De vakbonden willen dat leraren minstens 12 procent loonsverhoging krijgen, terwijl de overheid maximaal 5 procent biedt. „We zien om ons heen dat allerlei sectoren veel hogere cao’s afsluiten. Met de lerarentekorten die er zijn, gaan we niet accepteren dat er geen inflatiecorrectie komt. We krijgen keihard te horen: nee, er komt niets bij, accepteer het koopkrachtverlies maar. Hoe krijgen we leraren en schoolleiders dan richting dit vak?”, zegt AOb-bestuurslid Thijs Roovers.
De vakbonden voerden in mei ook protest voor loonsverhoging. Toen dreigden ze met een staking aan het einde van het huidige schooljaar of aan het begin van het nieuwe jaar.
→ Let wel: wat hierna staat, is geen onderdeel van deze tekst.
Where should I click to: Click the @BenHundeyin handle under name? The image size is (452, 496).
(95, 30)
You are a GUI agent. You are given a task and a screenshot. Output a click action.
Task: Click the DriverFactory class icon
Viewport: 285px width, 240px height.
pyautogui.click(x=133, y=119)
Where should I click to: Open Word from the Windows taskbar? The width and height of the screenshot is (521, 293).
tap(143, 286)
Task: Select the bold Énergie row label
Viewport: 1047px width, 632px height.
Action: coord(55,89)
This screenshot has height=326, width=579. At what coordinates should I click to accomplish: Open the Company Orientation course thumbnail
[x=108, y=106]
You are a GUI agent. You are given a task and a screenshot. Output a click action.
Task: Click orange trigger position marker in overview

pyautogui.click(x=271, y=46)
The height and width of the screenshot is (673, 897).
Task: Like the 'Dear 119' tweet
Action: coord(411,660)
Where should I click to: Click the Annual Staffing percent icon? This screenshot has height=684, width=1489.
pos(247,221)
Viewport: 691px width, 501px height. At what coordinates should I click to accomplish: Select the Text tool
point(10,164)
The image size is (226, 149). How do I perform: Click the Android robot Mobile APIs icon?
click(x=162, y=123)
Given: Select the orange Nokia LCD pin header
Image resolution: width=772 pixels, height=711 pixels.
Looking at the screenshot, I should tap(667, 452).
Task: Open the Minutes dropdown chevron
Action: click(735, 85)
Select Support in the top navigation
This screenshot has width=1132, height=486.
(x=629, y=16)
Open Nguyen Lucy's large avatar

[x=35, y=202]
Dat de staking nu op 5 oktober is, is volgens Roovers een tegemoetkoming aan kinderen en leraren. „We willen dat de scholen normaal aan het jaar starten. De eerste weken zijn superbelangrijk, dan maak je afspraken en regels met de kinderen en leer je elkaar kennen. We willen ze niet extra de dupe laten zijn van een staking. Daar zijn we soft in. Maar het is een spagaat, want de overheid laat kinderen continu in de steek door niet te investeren in onderwijs. Ons beroep is daar te belangrijk voor, we laten ons niet piepelen.”
De vakbonden weten nog niet precies hoe de actiedag eruit komt te zien en wat er dan gebeurt in plaats van lesgeven. Ze houden waarschijnlijk geen demonstratie op het Malieveld in Den Haag. Roovers: „Een landelijke manifestatie gaat geen effect hebben. We moeten daar zijn waar de problemen mensen raken. In de eigen school of in de eigen buurt. Misschien betrekken we ouders en leerlingen erbij. Hoe doe je het zo nuttig mogelijk en zo krachtig mogelijk? Dat zijn we nog aan het onderzoeken.”